LinearRAG：面向大规模语料库的线性图检索增强生成 (LinearRAG: Linear Graph Retrieval Augmented Generation on Large-scale Corpora)

Retrieval-Augmented Generation (RAG) is widely used to mitigate hallucinations of Large Language Models (LLMs) by leveraging external knowledge. While effective for simple queries, traditional RAG systems struggle with large-scale, unstructured corpora where information is fragmented. Recent advances incorporate knowledge graphs to capture relational structures, enabling more comprehensive retrieval for complex, multi-hop reasoning tasks. However, existing graph-based RAG (GraphRAG) methods rely on unstable and costly relation extraction for graph construction, often producing noisy graphs with incorrect or inconsistent relations that degrade retrieval quality. In this paper, we revisit the pipeline of existing GraphRAG systems and propose LinearRAG (Linear Graph-based Retrieval-Augmented Generation), an efficient framework that enables reliable graph construction and precise passage retrieval. Specifically, LinearRAG constructs a relation-free hierarchical graph, termed Tri-Graph, using only lightweight entity extraction and semantic linking, avoiding unstable relation modeling. This new paradigm of graph construction scales linearly with corpus size and incurs no extra token consumption, providing an economical and reliable indexing of the original passages. For retrieval, LinearRAG adopts a two-stage strategy: (i) relevant entity activation via local semantic bridging, followed by (ii) passage retrieval through global importance aggregation. Extensive experiments on four datasets demonstrate that LinearRAG significantly outperforms baseline models.

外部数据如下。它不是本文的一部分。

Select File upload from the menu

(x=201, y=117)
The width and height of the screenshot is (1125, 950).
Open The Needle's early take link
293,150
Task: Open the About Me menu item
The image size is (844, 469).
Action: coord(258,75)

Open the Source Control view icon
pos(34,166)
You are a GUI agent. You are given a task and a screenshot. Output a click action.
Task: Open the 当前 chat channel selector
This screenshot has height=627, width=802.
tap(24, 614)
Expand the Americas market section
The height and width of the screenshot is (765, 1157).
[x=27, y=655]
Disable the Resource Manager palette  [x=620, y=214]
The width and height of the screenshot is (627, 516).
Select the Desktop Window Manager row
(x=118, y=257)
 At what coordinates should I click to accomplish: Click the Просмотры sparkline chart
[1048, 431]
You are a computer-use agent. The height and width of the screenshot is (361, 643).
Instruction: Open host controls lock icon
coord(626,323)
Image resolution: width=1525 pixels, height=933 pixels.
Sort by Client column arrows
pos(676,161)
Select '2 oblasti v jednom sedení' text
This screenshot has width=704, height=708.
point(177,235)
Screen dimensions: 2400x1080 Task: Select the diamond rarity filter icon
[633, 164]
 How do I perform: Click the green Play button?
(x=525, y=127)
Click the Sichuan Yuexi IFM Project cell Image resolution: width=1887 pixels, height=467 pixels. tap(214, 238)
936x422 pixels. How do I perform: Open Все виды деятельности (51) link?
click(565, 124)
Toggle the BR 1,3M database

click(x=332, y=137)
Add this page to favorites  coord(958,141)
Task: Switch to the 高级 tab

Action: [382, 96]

翻译：检索增强生成（RAG）通过利用外部知识，被广泛用于缓解大型语言模型（LLM）的幻觉问题。尽管对于简单查询有效，但传统RAG系统在处理大规模、非结构化语料库时面临挑战，因为信息往往分散且碎片化。近期研究引入知识图谱以捕捉关系结构，从而为复杂的多跳推理任务提供更全面的检索。然而，现有的基于图的RAG（GraphRAG）方法依赖于不稳定且成本高昂的关系提取来构建图，通常会产生包含错误或不一致关系的噪声图，从而降低检索质量。本文重新审视了现有GraphRAG系统的流程，并提出LinearRAG（基于线性图的检索增强生成），这是一个高效的框架，能够实现可靠的图构建和精确的段落检索。具体而言，LinearRAG仅通过轻量级实体提取和语义链接，构建了一种无关系层次图（称为Tri-Graph），避免了不稳定的关系建模。这种新的图构建范式与语料库规模呈线性扩展，且不产生额外的令牌消耗，为原始段落提供了经济可靠的索引。在检索方面，LinearRAG采用两阶段策略：（i）通过局部语义桥接激活相关实体，随后（ii）通过全局重要性聚合进行段落检索。在四个数据集上的大量实验表明，LinearRAG显著优于基线模型。